■ TASK DIRECTIONS:
Would you repeat each line below exactly, without the pictures?

■ DATA PROVIDED:
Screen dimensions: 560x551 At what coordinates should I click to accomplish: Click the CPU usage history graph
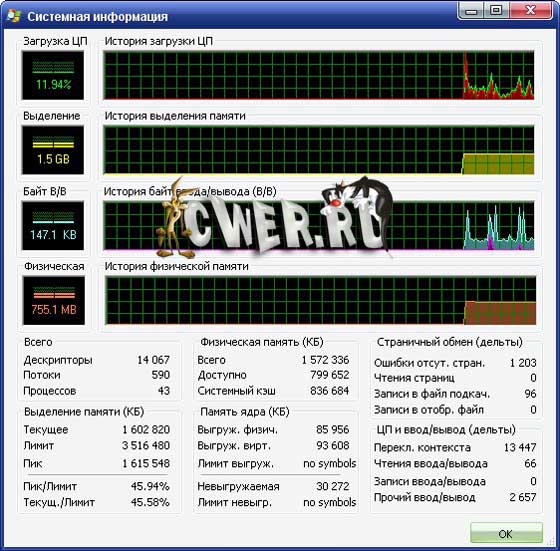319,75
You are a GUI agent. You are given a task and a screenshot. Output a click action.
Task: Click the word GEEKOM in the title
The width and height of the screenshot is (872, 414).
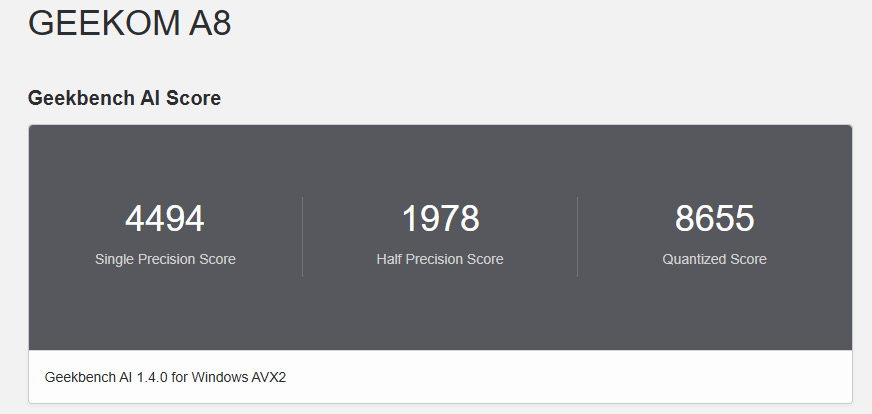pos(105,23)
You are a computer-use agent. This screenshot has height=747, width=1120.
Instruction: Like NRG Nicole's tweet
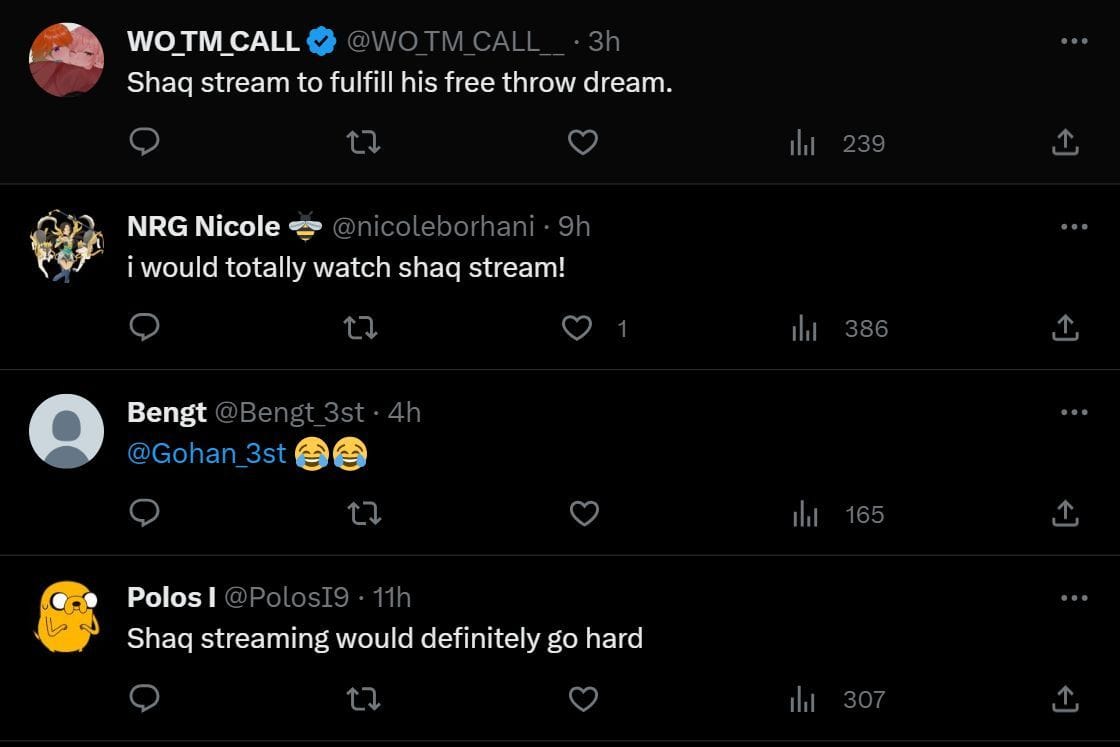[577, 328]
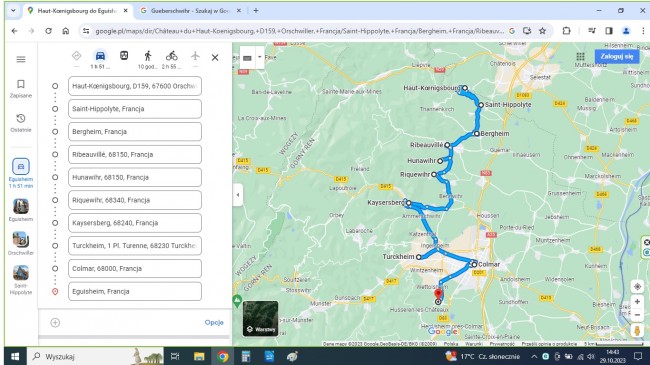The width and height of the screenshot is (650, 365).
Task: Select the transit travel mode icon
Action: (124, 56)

■ OUTPUT OF THE TASK:
Screen dimensions: 560x551 At what coordinates should I click to accomplish: Click the CPU usage history graph
319,75
You are a GUI agent. You are given a task and a screenshot. Output a click action.
Task: Click the word GEEKOM in the title
The width and height of the screenshot is (872, 414).
pos(105,23)
You are a computer-use agent. This screenshot has height=747, width=1120.
Instruction: Like NRG Nicole's tweet
[577, 328]
The width and height of the screenshot is (650, 365).
Task: Select the transit travel mode icon
Action: (124, 56)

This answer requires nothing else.